Syndicated columnist Marni Jameson (marnijameson.com) is the author of two home and lifestyle books, and the forthcoming “What to Do with a Houseful of Memories” (Sterling Press).
Sweet dreams: what a great bedroom needs
Boll & Branch’s Missy Tannen and I drifted off the subject of sheets to talk about what every bedroom should have besides a dreamy bed:
• Actual décor. “So many people don’t bother to decorate their bedrooms,” Tannen said. “They figure, since it’s not where guests go, theycan ignore it.” However, as the first and last place you see every day, your bedroom should be beautiful.
• Zero clutter. Make this a place where the distractions of life are gone. That means no mail, bills, to-do lists, computers or exercise gear. “Create a place where you can let go of everything,” she said.
• Tranquil colors, minimal pattern. Paint your walls in a shade you find soothing, avoiding high contrast colors and busy patterns. Think soothing.

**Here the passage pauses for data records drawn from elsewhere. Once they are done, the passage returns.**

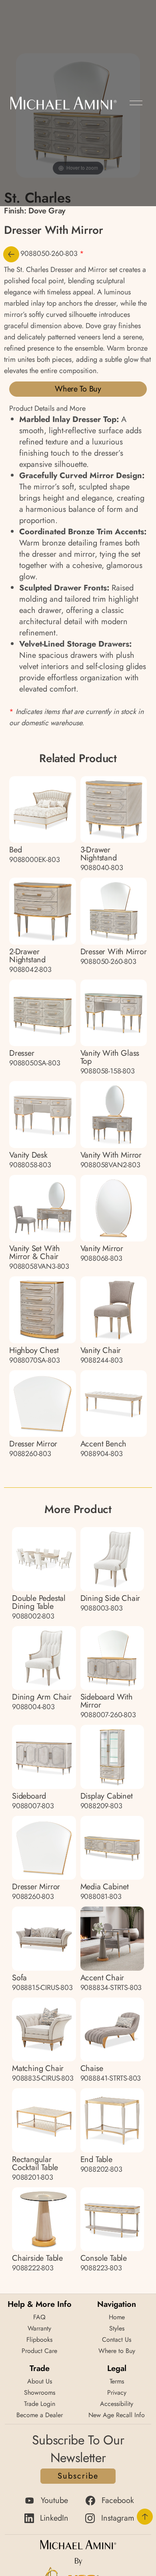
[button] (136, 103)
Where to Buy (78, 389)
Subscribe (78, 2476)
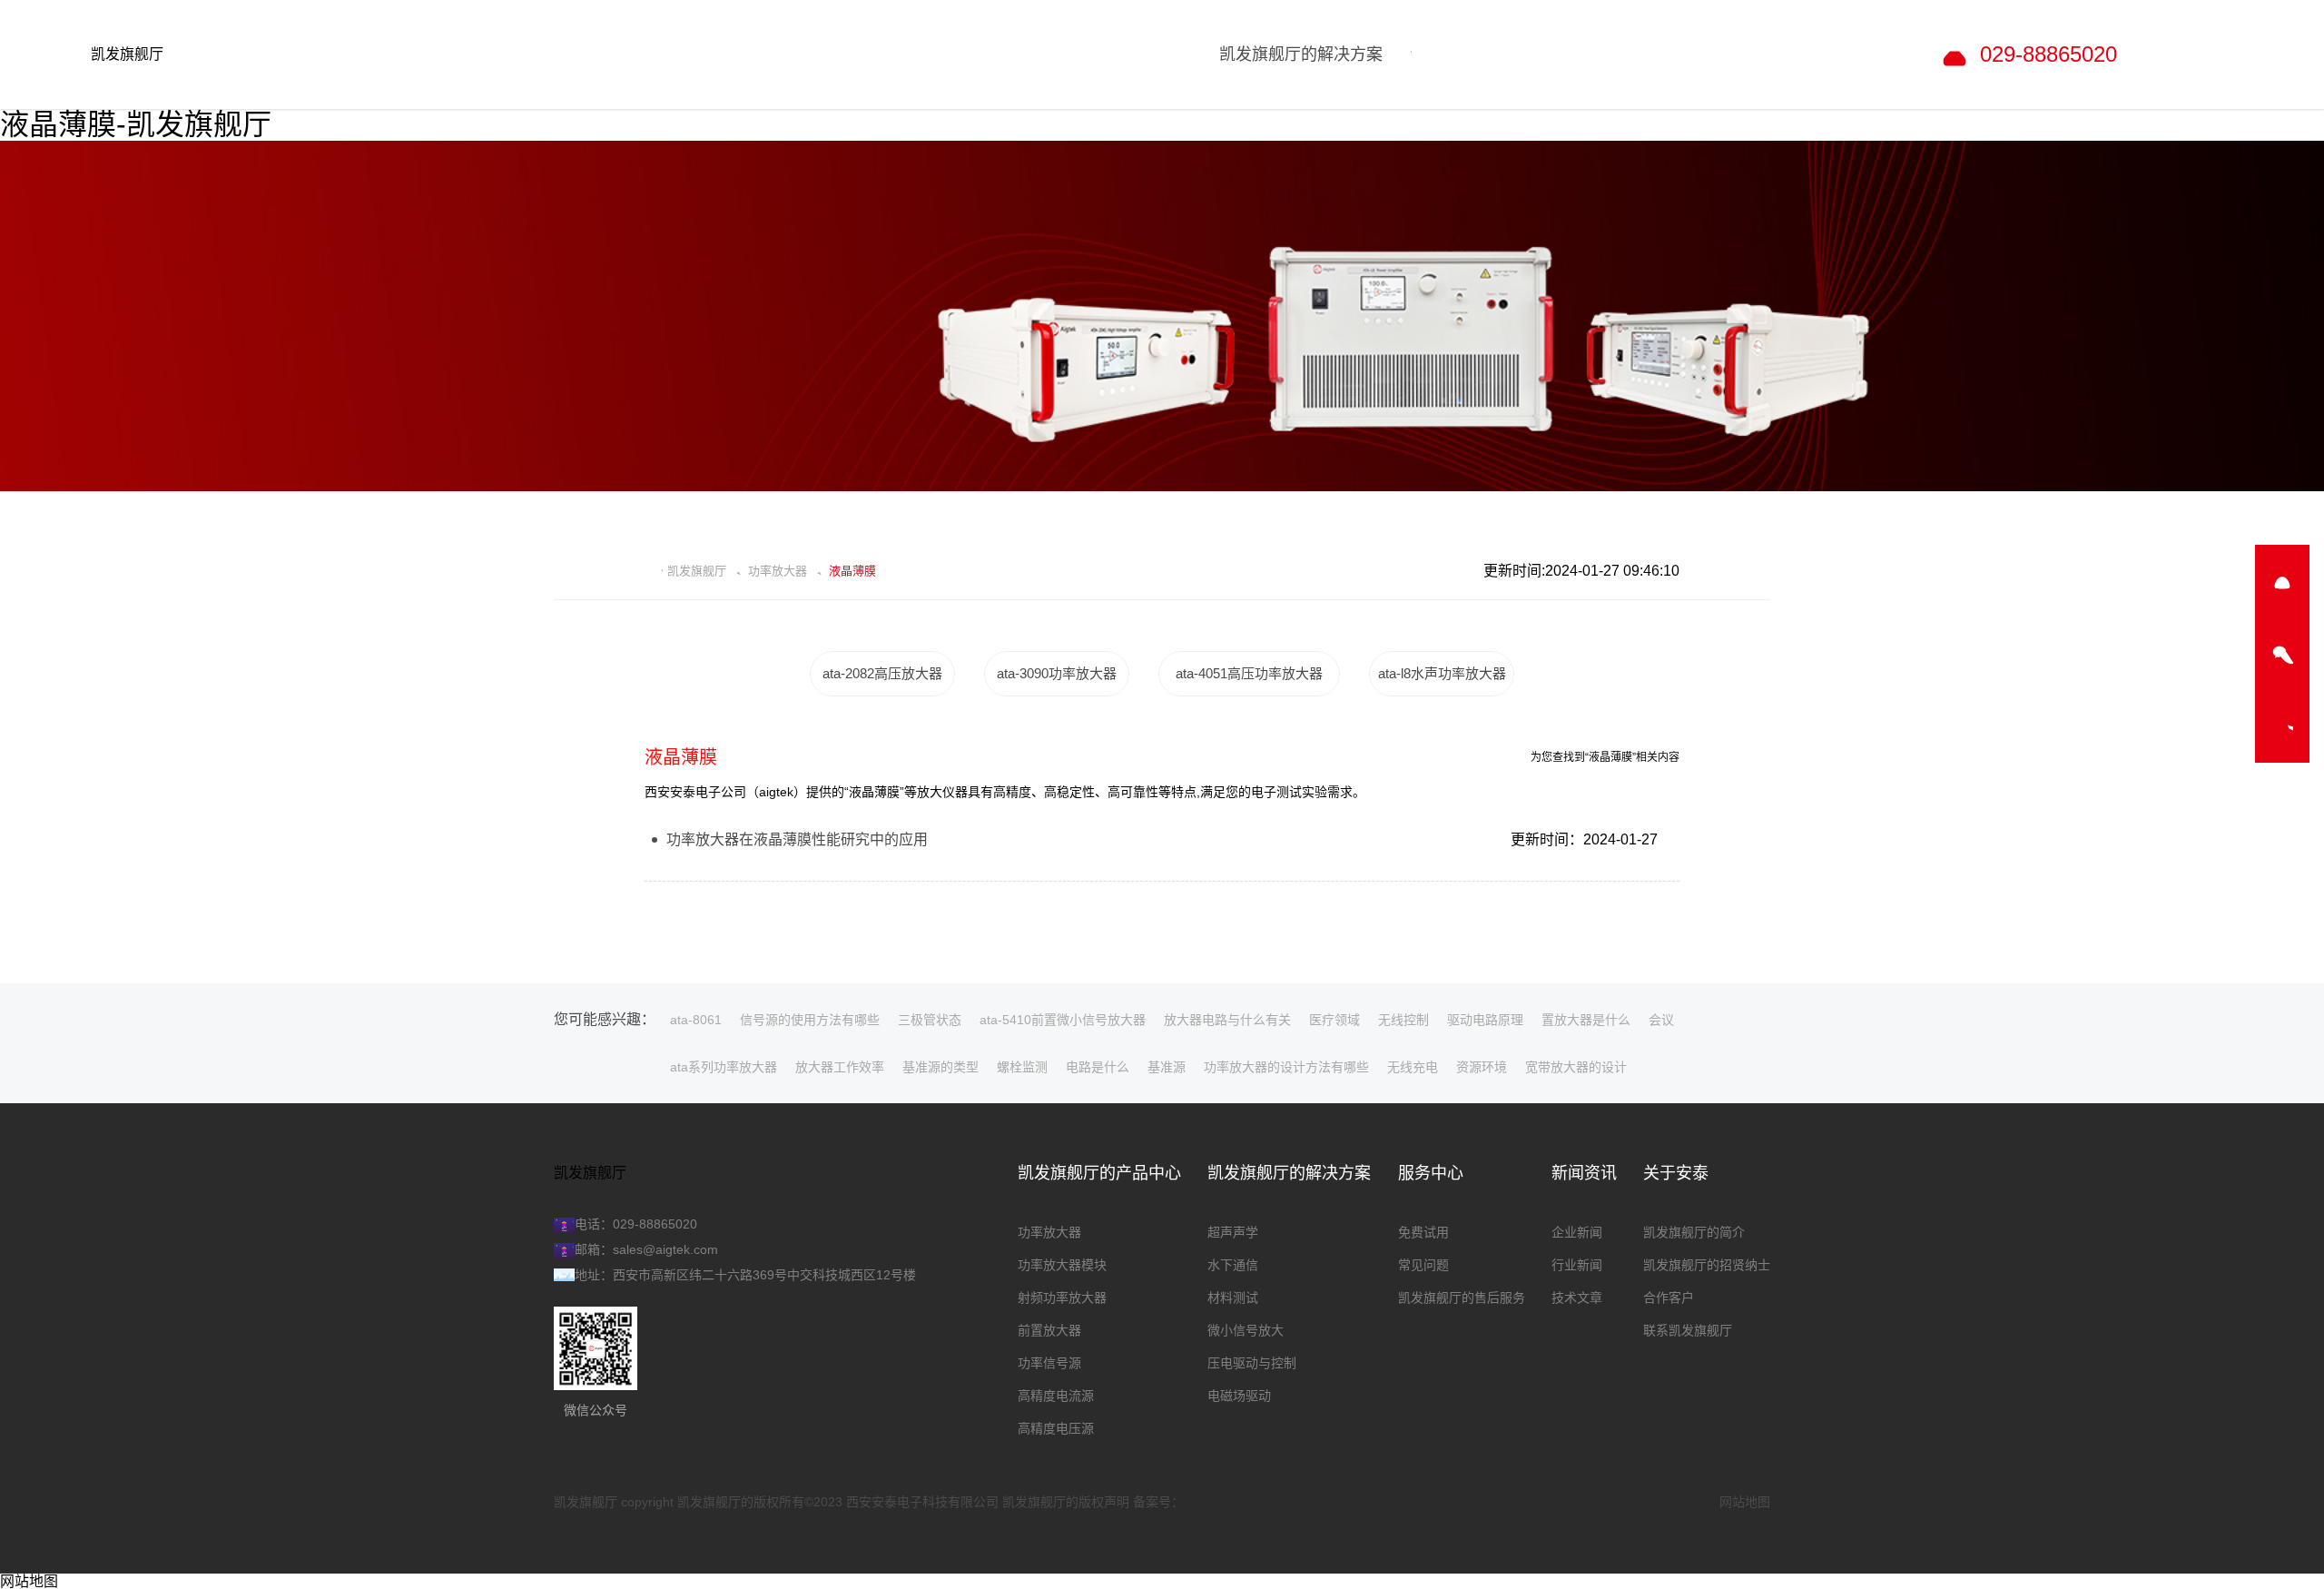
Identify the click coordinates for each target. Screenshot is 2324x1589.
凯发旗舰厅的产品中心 (1099, 1173)
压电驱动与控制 (1251, 1363)
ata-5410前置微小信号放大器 (1063, 1019)
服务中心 (1430, 1173)
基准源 (1166, 1067)
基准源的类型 (940, 1067)
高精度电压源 (1056, 1428)
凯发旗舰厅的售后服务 (1461, 1297)
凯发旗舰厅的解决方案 (1289, 1173)
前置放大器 (1049, 1330)
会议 (1661, 1019)
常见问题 (1423, 1265)
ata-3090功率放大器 (1057, 673)
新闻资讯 (1584, 1173)
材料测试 (1232, 1297)
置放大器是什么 (1585, 1019)
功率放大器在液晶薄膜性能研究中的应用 (797, 839)
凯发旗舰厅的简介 (1694, 1232)
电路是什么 (1097, 1067)
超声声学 (1232, 1232)
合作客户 (1668, 1297)
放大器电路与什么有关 (1227, 1019)
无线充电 (1412, 1067)
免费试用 (1423, 1232)
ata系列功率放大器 (723, 1067)
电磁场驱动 (1239, 1395)
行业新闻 (1576, 1265)
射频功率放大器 (1062, 1297)
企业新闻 (1576, 1232)
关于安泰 (1676, 1173)
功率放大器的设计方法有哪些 (1286, 1067)
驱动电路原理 (1485, 1019)
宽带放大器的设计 (1576, 1067)
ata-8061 (696, 1019)
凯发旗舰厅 (127, 54)
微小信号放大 (1245, 1330)
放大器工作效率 (839, 1067)
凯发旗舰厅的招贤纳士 (1706, 1265)
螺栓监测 (1022, 1067)
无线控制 (1403, 1019)
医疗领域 (1334, 1019)
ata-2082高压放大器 (882, 673)
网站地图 (1744, 1502)
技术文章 (1576, 1297)
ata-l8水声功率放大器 (1442, 673)
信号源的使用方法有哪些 (810, 1019)
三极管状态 (929, 1019)
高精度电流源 (1056, 1395)
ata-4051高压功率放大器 (1249, 673)
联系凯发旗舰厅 (1687, 1330)
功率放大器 (777, 571)
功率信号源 (1049, 1363)
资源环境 (1481, 1067)
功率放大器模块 (1062, 1265)
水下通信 (1232, 1265)
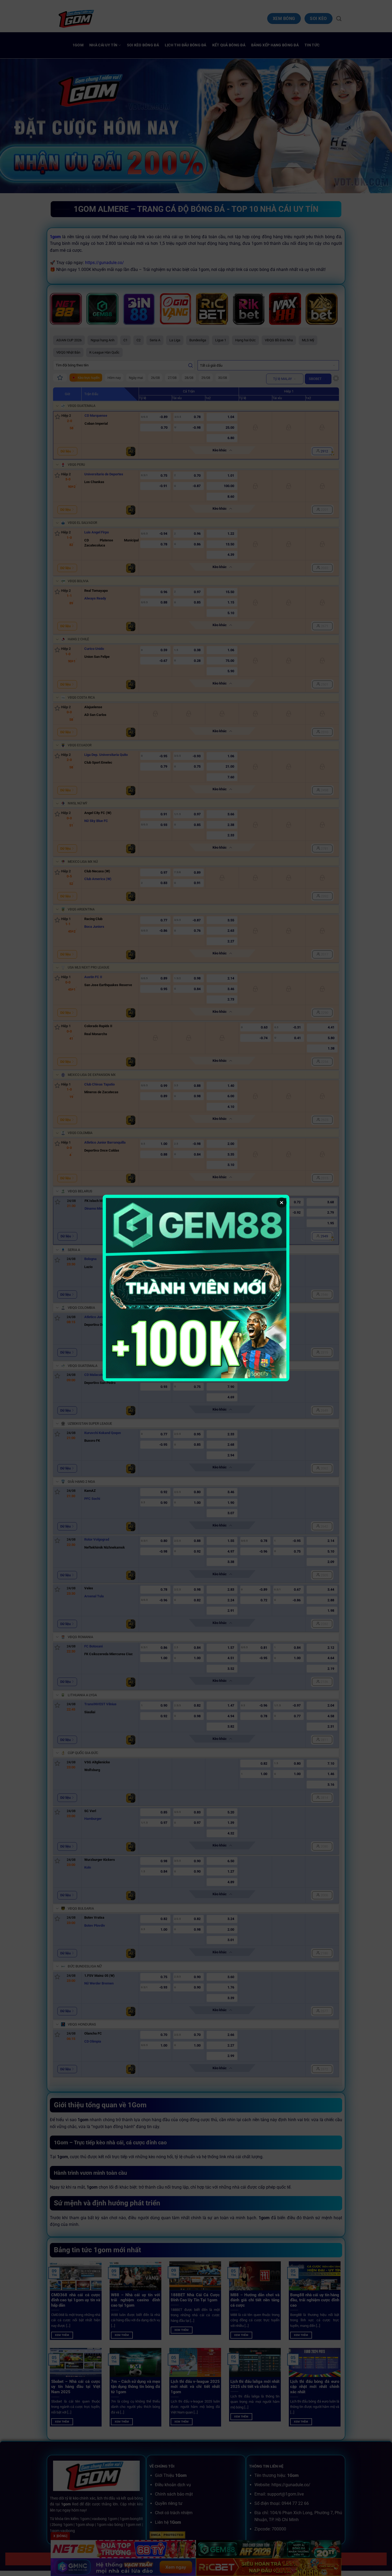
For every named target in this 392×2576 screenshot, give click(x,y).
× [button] (281, 1202)
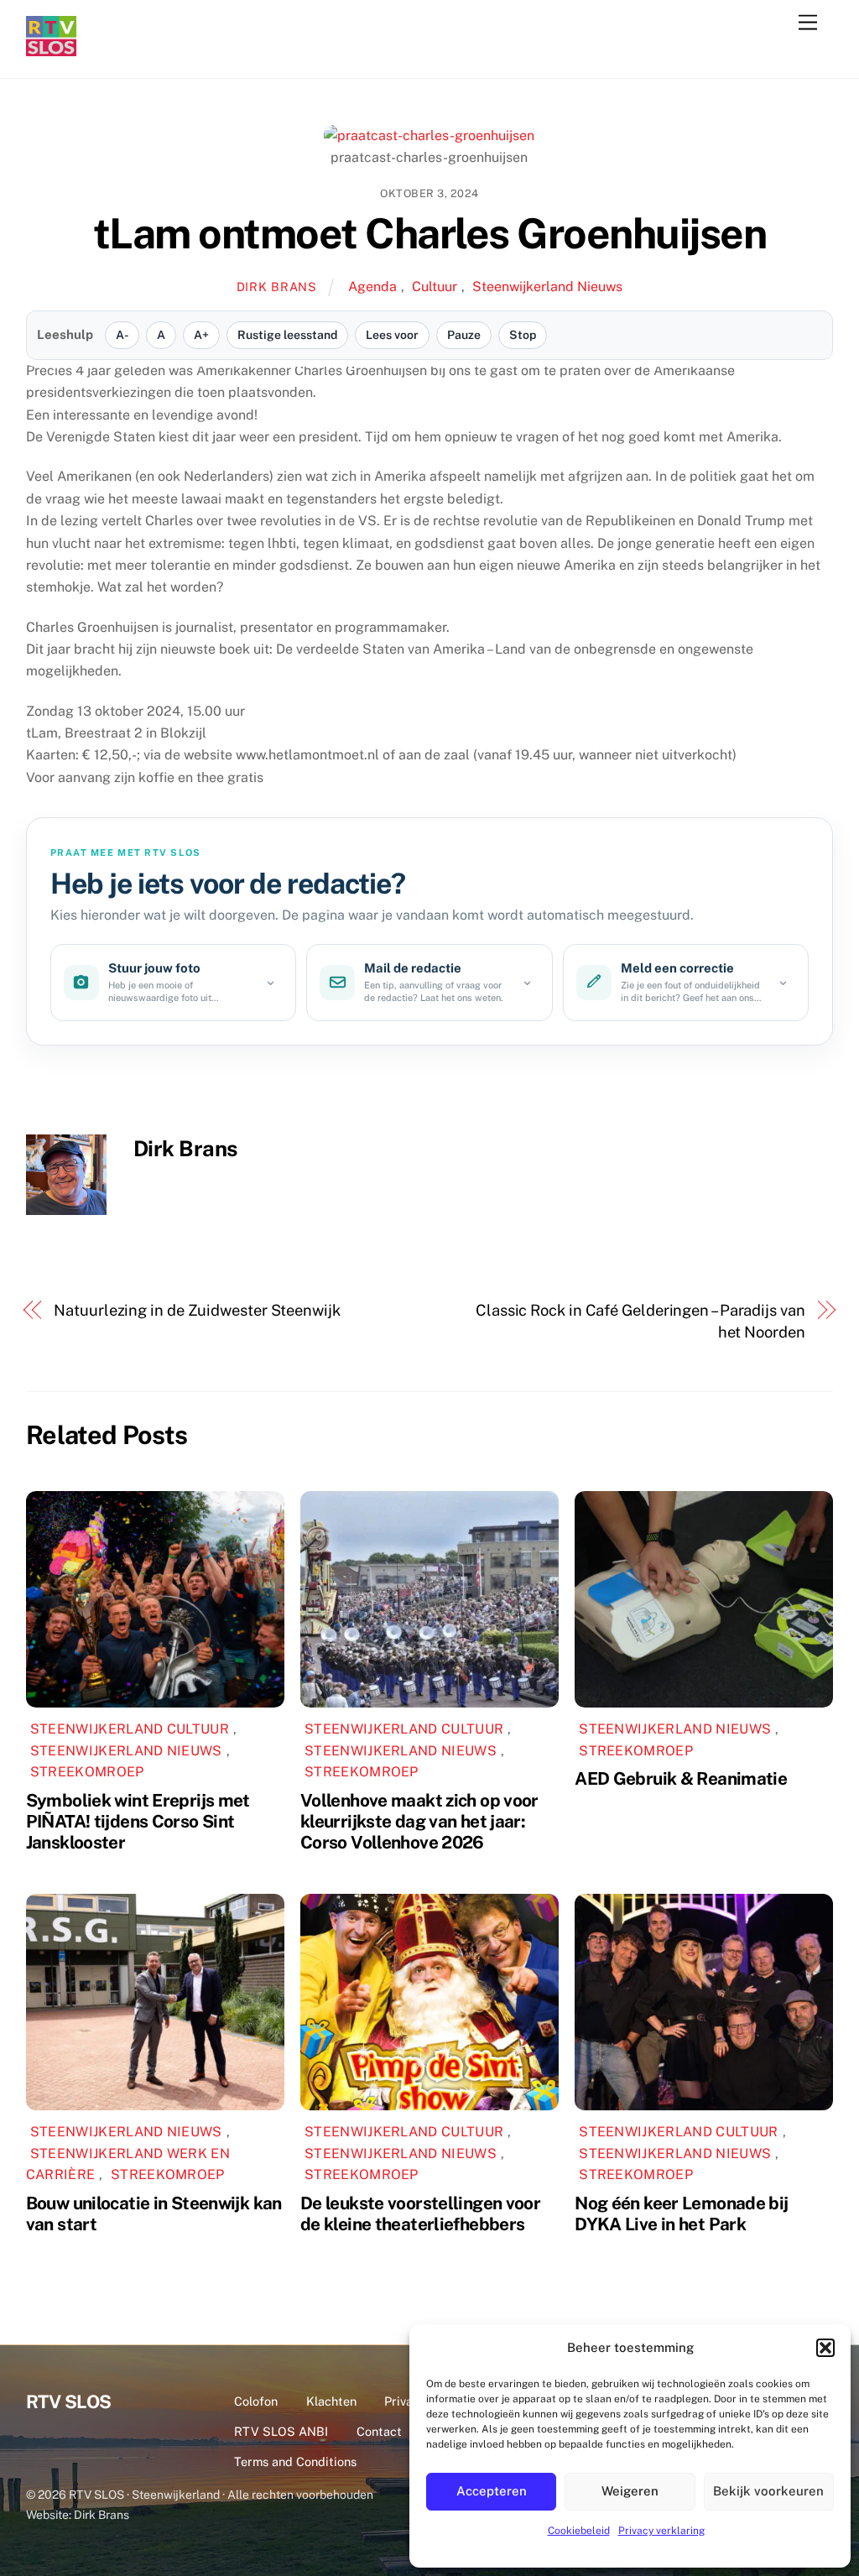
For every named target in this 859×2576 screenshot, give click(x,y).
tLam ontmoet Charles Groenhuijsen (430, 233)
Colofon (256, 2401)
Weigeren (630, 2491)
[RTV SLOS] (51, 49)
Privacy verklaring (661, 2531)
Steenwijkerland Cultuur (129, 1729)
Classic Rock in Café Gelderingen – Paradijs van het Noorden (640, 1321)
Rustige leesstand (287, 335)
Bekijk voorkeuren (768, 2491)
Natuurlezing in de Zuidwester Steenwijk (197, 1310)
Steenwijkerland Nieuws (547, 287)
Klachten (331, 2401)
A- (122, 335)
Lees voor (392, 335)
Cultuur (434, 287)
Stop (522, 335)
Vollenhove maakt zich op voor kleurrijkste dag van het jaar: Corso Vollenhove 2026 (419, 1821)
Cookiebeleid (579, 2531)
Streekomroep (87, 1772)
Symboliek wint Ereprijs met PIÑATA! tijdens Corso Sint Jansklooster (138, 1821)
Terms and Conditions (295, 2461)
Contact (379, 2431)
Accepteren (491, 2491)
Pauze (464, 335)
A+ (201, 335)
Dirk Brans (277, 286)
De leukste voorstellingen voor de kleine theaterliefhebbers (420, 2213)
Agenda (372, 287)
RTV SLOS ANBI (281, 2431)
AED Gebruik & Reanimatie (681, 1778)
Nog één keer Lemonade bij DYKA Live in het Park (681, 2213)
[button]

• Lights that dim and window coverings you control. Almost nowhere is light and dark more important than in a bedroom. You want to be able to fill a room with daylight, switch on a task light to read by, dim lighting to wind down, and go pitch dark for the best sleep.
• A statement headboard. Along with well-chosen accent pillows, a strong headboard gives a bedroom focus.
• Personal photos. Display images of those you love most, but please, put your carefully selected photo collection together in coordinated frames.
• Something alive and something sparkly. Every bedroom should have something living, like a fresh-cut hydrangea blossom, and something that sparkles, like a blingy light fixture, which adds a touch of glamour.